Tubulocystic carcinoma (TCC) of the kidney is an exceedingly rare, recently recognized subtype of renal cell carcinoma and considered in differential diagnosis of cystic renal neoplasms. Diagnosis is based on distinct histological features combined with immune histochemical features. This case had histological and pathological features of tubulocystic carcinoma of the kidney. Only six cases of tubulocystic carcinoma that derived from the bile duct have been reported as subtype of the collecting duct carcinoma of the kidney in abstracts of the 102nd United States and Canadian Academy of Pathology (USCAP) annual meeting in 2013, and the details of the entity are unknown. Masson originally described tubulocystic carcinoma with Bellinian epithelioma as a tumor of the collecting ducts of Bellini in the kidney [5]. Therefore, an evolving concept of collecting duct carcinomas was proposed, and low-grade collecting duct carcinoma at the beginning of the spectrum corresponds to the current concept of tubulocystic carcinoma. Supportive findings include the expression of proximal convoluted tubule markers (CD10 and alpha-methylacyl-CoA racemase; AMACR), distal nephron proteins (parvalbumin, high-molecular-weight CK, and CD19) [1, 6], and the detection of intercalated cells and cells similar to those in the proximal tubule using electron microscopy [1, 7, 8]. In addition, Osunkoya et al. [8] reported that all tubulocystic carcinomas were strongly positive for the proximal convoluted tubule markers CD10, vimentin, and AMACR. Tubulocystic carcinoma exhibits a histopathological image that suggests a poor proliferative response from its cell heterotypes and structures but there are some cases with distant metastasis and local recurrence [1, 9, 10]. The pathological histology that predicts slow progression and dissociation of the clinical course leading to metastasis/recurrence is a feature of this disease.
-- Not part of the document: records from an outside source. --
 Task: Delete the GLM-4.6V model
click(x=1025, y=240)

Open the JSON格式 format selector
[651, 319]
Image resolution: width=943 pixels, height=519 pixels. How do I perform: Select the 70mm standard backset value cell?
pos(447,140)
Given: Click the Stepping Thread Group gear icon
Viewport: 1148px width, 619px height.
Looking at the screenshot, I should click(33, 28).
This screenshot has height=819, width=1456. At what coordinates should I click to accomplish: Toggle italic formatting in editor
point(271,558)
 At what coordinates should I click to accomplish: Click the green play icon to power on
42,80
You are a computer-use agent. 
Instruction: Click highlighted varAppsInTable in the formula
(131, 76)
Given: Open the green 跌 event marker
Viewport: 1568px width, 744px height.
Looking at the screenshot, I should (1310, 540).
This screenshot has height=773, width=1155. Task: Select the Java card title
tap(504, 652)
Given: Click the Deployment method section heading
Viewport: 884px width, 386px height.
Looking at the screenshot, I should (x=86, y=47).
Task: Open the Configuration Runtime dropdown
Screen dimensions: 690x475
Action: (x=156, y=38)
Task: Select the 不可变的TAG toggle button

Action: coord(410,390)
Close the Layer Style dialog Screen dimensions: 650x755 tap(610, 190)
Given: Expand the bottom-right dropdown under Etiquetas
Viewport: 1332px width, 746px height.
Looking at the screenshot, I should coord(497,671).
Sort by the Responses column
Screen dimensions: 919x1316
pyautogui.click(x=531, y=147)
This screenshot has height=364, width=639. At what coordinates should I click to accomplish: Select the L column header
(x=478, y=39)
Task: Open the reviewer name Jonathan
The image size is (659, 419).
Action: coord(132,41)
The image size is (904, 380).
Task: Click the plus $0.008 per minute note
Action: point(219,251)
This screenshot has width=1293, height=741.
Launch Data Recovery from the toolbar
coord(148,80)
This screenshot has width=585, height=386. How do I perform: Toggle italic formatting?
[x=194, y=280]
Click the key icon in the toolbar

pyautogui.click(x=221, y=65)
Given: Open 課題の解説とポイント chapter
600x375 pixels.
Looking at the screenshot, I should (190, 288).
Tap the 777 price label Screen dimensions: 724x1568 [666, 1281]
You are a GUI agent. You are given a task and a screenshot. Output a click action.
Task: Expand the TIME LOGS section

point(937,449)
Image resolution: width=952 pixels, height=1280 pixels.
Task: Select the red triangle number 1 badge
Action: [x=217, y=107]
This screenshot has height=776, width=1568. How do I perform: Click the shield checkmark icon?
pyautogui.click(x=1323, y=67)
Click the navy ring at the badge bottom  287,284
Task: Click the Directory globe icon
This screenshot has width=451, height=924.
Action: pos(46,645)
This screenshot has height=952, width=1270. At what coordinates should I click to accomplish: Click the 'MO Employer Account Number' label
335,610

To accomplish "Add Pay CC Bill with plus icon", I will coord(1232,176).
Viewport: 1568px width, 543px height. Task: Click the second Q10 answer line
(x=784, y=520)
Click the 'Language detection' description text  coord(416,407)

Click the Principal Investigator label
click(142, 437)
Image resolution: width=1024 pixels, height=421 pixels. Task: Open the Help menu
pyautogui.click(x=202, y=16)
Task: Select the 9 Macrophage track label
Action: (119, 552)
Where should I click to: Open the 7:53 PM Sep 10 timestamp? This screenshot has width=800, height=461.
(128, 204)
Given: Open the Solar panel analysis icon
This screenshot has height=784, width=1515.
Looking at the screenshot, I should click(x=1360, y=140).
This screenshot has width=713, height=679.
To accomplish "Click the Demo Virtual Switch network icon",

Tubulocystic carcinoma of the bile duct is very unusual with regard to its histopathology, and no definite view has yet been obtained. We must carefully observe its clinical course as a nonclassifiable intrahepatic bile duct carcinoma. It may be recognized as a very rare tumor derived from the bile duct in the future.

5. Conclusion

We herein reported an extremely rare case of tubulocystic carcinoma that derived from the bile duct.

Conflicts of Interest

The authors declare no conflicts of interest.

Acknowledgments

The authors are grateful to Professor Sohsuke Yamada for his comments on this case.